» **Work to complete**
Locate each line in the entries below that contains the string "height", and copy those lines out. Count a line only if the case matches.

── Dataset records

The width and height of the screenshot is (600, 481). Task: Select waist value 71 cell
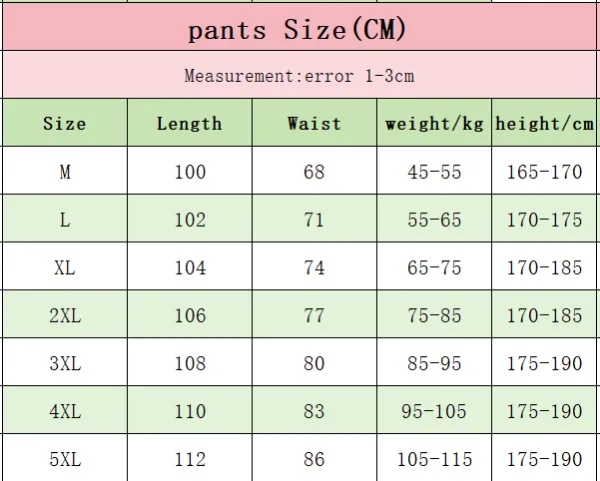click(x=314, y=218)
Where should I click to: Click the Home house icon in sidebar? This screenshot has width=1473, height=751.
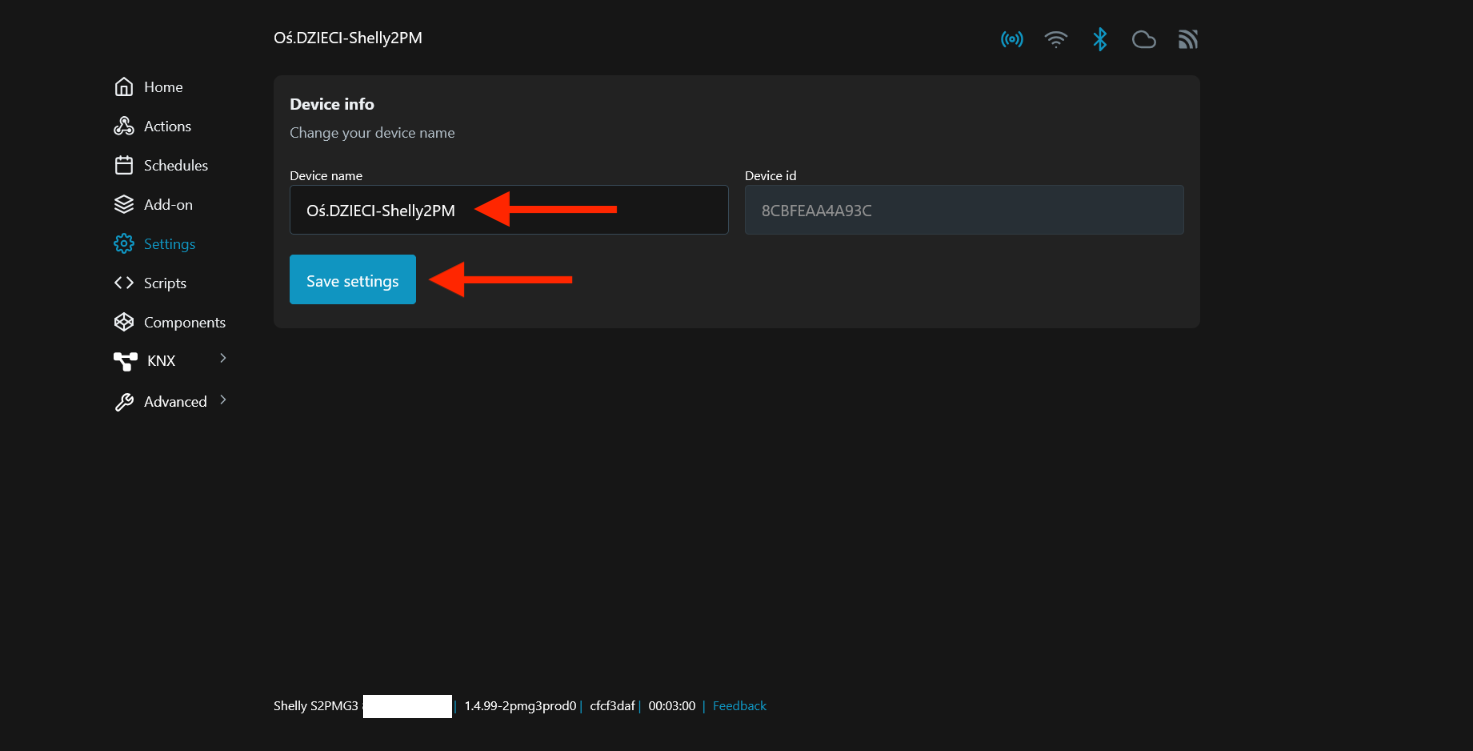[124, 87]
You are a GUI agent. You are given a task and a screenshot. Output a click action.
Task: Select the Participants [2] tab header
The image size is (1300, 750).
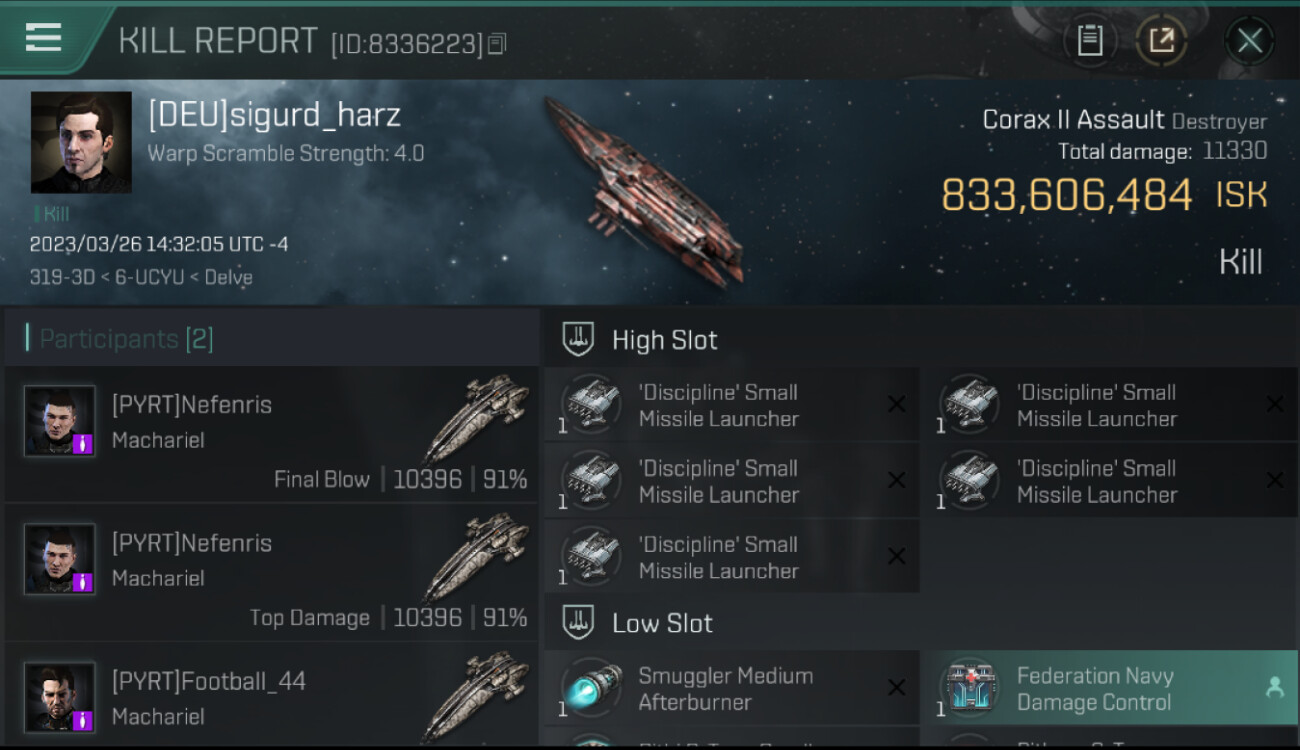click(x=126, y=339)
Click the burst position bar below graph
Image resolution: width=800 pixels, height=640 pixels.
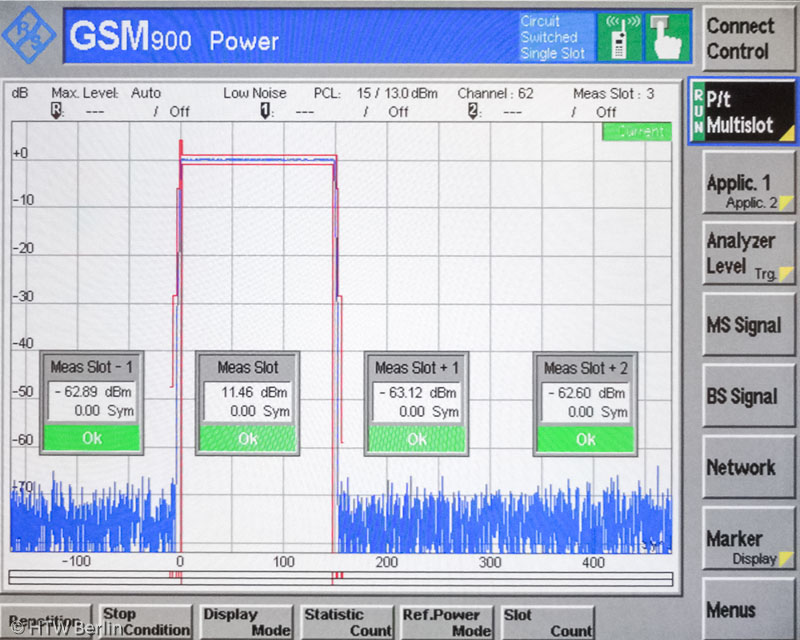[x=340, y=578]
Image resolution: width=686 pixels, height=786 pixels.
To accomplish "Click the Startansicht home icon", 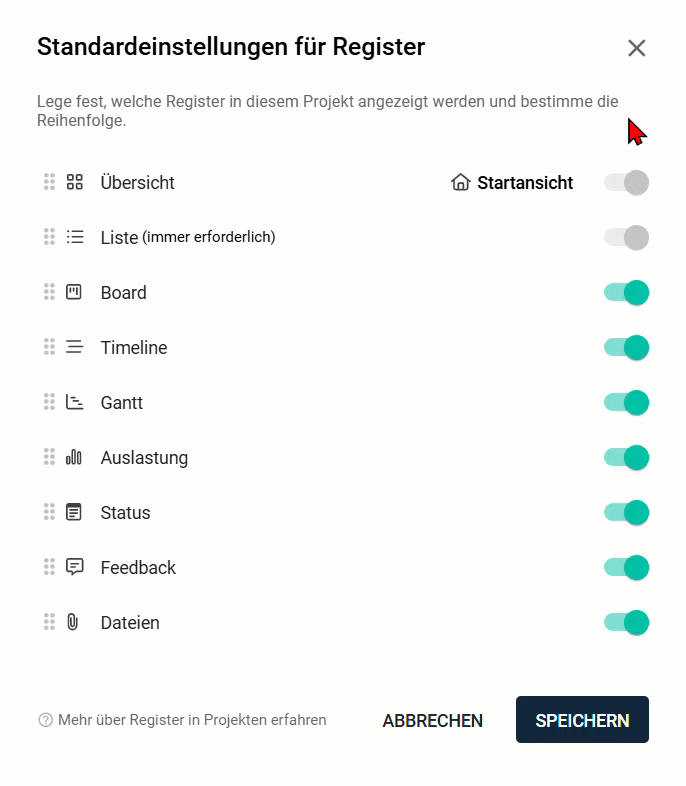I will (x=460, y=182).
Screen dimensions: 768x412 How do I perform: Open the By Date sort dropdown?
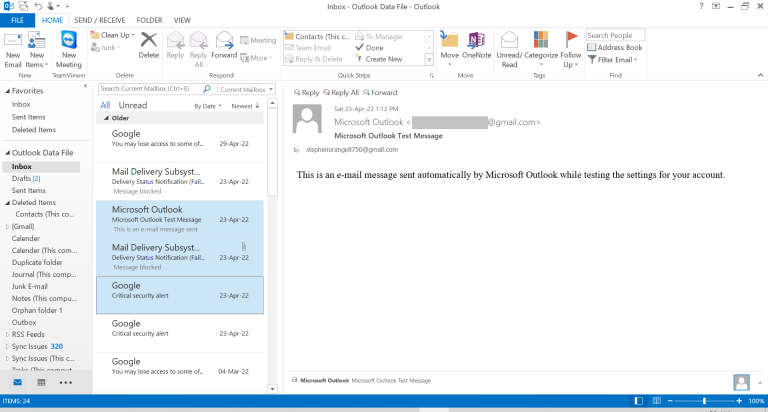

────

» **Response to the task**
The width and height of the screenshot is (600, 481). Task: Select waist value 71 cell
Where should I click to: Click the Home house icon in sidebar? This screenshot has width=1473, height=751.
Image resolution: width=800 pixels, height=640 pixels.
Image resolution: width=686 pixels, height=786 pixels.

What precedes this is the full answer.